Task prompt — This task is to restate all of the entries exactly.

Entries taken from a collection
━━━━━━━━━━━━━━━━━━━━━━━━━━━━━━

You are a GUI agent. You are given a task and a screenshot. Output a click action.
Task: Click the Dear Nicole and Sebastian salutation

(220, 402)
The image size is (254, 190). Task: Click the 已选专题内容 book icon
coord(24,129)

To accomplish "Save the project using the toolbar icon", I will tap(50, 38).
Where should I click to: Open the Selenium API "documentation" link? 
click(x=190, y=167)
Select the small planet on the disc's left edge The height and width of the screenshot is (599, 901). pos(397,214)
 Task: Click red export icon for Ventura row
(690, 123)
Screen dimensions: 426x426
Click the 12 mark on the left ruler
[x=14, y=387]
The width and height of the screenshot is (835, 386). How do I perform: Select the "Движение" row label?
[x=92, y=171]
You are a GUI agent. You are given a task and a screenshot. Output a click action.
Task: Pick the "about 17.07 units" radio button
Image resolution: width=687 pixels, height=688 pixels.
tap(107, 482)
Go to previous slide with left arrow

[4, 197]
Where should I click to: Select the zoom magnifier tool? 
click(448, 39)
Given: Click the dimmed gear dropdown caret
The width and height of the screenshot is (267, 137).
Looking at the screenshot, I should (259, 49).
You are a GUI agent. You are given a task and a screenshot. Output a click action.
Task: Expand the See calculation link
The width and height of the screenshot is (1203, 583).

━━━━━━━━━━━━━━━━━━━━━━━━━━━━━━

Solution to the problem —
You are a GUI agent. You are given a task and a screenshot. Output a click action.
Task: Click the Dear Nicole and Sebastian salutation

(220, 402)
The image size is (254, 190). Task: Click the 已选专题内容 book icon
coord(24,129)

To accomplish "Save the project using the toolbar icon", I will tap(50, 38).
Where should I click to: Open the Selenium API "documentation" link? 
click(x=190, y=167)
Select the small planet on the disc's left edge The height and width of the screenshot is (599, 901). pos(397,214)
 Task: Click red export icon for Ventura row
(690, 123)
Screen dimensions: 426x426
Click the 12 mark on the left ruler
[x=14, y=387]
The width and height of the screenshot is (835, 386). How do I perform: Select the "Движение" row label?
[x=92, y=171]
You are a GUI agent. You are given a task and a screenshot. Output a click action.
Task: Pick the "about 17.07 units" radio button
Image resolution: width=687 pixels, height=688 pixels.
tap(107, 482)
Go to previous slide with left arrow

[4, 197]
Where should I click to: Select the zoom magnifier tool? 
click(448, 39)
Given: Click the dimmed gear dropdown caret
The width and height of the screenshot is (267, 137).
Looking at the screenshot, I should (259, 49).
You are a GUI agent. You are given a task and a screenshot. Output a click action.
Task: Expand the See calculation link
The width and height of the screenshot is (1203, 583).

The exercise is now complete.